__What the exercise asks__
The answer consists solely of the lines running from the one with "The height and width of the screenshot is (202, 514)." through the final line below, transcribed exactly and without any pictures.

══════

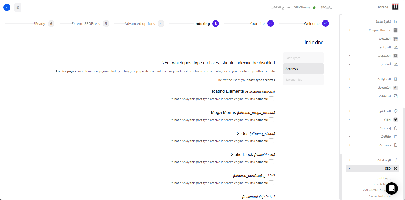Collapse the SEO sidebar menu chevron
The width and height of the screenshot is (405, 200).
pos(350,169)
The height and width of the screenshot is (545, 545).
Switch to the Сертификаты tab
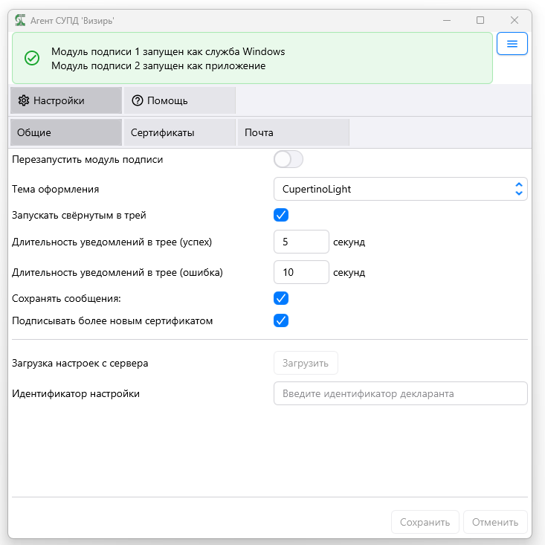(180, 132)
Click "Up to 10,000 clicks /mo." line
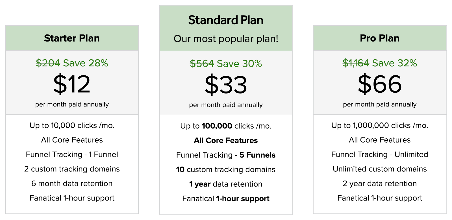 72,125
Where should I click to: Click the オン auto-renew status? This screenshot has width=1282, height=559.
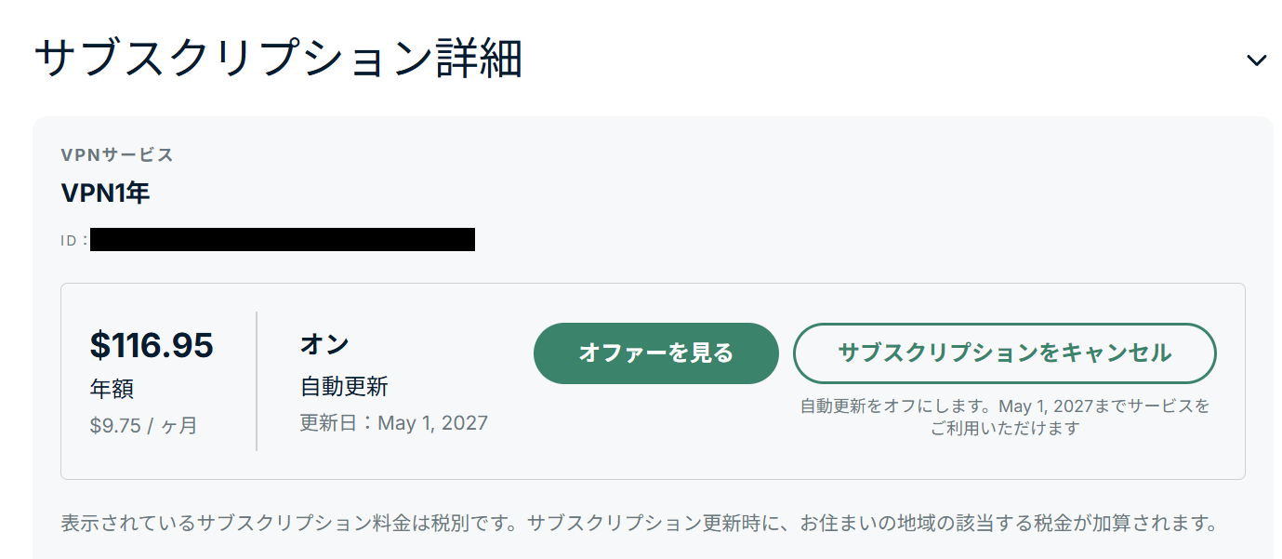(324, 343)
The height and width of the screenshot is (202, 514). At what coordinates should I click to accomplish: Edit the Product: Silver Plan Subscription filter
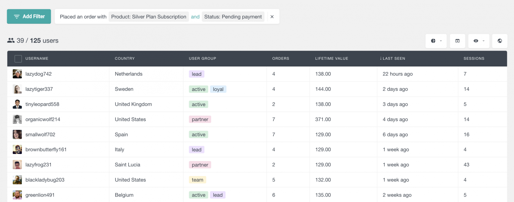(x=149, y=16)
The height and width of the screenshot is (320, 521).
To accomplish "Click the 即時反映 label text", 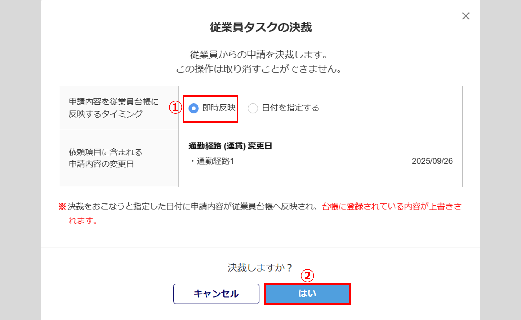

══════

__Exercise output__
The height and width of the screenshot is (202, 514). At what coordinates should I click to accomplish: Edit the Product: Silver Plan Subscription filter
(x=149, y=16)
The height and width of the screenshot is (320, 521).
To accomplish "Click the 即時反映 label text", 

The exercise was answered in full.